On lui accorderait tous les prix de distinction, on en inventerait sans doute même pour lui. Il serait porté aux Nues, adulé. Et pourrait enfin se consacrer au moyen d'arrêter le processus qui continuait à opérer inlassablement dans son organisme. Porté par l'enthousiasme, il ne prêtait plus attention au son de l'orage et de la foudre, qui continuait son vain travail de sape sur l'édifice. Euphorique, rayonnant, il s'offrit une grande rasade de l'alcool le plus fort qu'il put trouver, et ce alors qu'il n'en avait pas bu une goutte depuis son adolescence.

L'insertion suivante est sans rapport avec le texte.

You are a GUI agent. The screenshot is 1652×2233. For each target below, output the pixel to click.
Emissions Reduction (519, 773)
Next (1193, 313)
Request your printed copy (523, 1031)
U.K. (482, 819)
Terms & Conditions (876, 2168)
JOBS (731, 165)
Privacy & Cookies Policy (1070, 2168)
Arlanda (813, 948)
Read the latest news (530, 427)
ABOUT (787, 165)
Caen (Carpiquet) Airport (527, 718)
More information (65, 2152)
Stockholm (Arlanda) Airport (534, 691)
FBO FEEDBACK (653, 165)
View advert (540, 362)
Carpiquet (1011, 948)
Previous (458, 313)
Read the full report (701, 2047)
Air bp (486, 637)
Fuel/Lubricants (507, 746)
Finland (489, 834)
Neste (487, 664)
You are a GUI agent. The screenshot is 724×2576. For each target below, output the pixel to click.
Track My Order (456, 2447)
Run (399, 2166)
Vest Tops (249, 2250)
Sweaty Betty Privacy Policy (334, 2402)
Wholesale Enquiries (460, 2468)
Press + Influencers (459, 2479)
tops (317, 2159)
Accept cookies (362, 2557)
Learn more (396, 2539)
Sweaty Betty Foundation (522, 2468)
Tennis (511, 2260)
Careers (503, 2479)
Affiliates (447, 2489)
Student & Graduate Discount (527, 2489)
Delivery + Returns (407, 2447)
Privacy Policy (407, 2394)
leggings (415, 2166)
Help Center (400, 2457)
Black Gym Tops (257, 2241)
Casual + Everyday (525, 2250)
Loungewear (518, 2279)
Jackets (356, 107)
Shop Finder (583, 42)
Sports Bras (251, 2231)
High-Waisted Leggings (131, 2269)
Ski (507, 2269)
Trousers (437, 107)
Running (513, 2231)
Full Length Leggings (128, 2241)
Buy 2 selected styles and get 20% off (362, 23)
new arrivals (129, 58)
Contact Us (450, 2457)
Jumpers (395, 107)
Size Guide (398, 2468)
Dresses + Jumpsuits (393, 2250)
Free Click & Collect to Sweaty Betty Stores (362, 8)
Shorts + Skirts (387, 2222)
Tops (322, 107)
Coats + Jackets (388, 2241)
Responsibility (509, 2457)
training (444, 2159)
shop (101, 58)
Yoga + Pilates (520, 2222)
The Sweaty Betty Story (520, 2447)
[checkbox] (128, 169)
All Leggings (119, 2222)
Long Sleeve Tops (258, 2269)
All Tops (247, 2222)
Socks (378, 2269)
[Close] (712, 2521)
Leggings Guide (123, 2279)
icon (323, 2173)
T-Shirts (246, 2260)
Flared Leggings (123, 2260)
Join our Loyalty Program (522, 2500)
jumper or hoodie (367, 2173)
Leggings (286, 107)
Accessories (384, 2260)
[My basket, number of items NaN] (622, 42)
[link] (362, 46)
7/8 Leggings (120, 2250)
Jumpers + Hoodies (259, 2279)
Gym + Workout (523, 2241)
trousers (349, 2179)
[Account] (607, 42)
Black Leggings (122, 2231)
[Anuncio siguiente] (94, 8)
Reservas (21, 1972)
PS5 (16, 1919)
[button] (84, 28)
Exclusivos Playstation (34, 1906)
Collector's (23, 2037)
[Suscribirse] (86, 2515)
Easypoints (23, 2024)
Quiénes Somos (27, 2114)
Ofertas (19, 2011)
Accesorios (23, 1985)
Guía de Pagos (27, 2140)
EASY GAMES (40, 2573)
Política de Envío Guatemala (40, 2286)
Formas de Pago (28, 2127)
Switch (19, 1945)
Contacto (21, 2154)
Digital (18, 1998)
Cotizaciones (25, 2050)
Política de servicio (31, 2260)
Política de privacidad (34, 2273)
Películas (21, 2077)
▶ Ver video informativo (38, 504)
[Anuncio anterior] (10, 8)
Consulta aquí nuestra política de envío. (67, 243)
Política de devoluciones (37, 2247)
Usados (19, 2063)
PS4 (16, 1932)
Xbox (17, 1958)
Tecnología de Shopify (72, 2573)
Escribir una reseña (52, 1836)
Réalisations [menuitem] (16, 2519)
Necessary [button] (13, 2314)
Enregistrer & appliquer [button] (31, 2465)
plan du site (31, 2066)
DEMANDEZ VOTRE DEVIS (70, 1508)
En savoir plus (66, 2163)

Le feu liquide lui ruissela dans la gorge, rappelant les douloureux souvenirs de ses jeunes années. Ses travaux l'avaient usé, vieilli prématurément. Mais seul son esprit souffrait de cette maturation trop précoce. Car son corps, comme préservé par l'énergie qu'il emmagasinait, présentait encore et toujours le même aspect que le jour où, frappé par la foudre pour la première fois, il s'était relevé, plus vaillant que jamais. Et aujourd'hui, l'aboutissement était proche. Si proche... A portée de main... Ce qu'il avait découvert allait faire du bruit, et couvrirait pour toujours celui du tonnerre. L'eau de feu se diffusait maintenant dans ses veines, amplifiant ce sentiment d'invulnérabilité et de puissance qui était né en lui. Sans doute l'avait il mérité. La foudre est un ennemi contre lequel peu de gens peuvent se targuer d'avoir survécu.

Mais comment aurait il put savoir que l'alcool, qui se répandait sournoisement dans son sang, augmentant les battements sourds de son cœur, injectant son vénéneux parfum dans ses membres, noyant son cerveau dans une brume apaisante, faussait également la réaction si fragile et complexe qui s'opérait au plus profond de son corps, réaction chimique qui lui permettait de survivre et de dérober à la foudre sa puissance. Et c'est ainsi qu'ivre, il sortit, sourd à l'orage qui s'acharnait depuis des années au dessus de son laboratoire isolé, pour mettre le ciel au défi de l'arrêter, encore une fois. Une dernière fois. Il avait trouvé le secret qu'il dissimulait au plus profond de lui, il avait vaincu les cieux. Mais cette fois, ce fut l'éclair qui sortit victorieux. Lui ne se releva pas.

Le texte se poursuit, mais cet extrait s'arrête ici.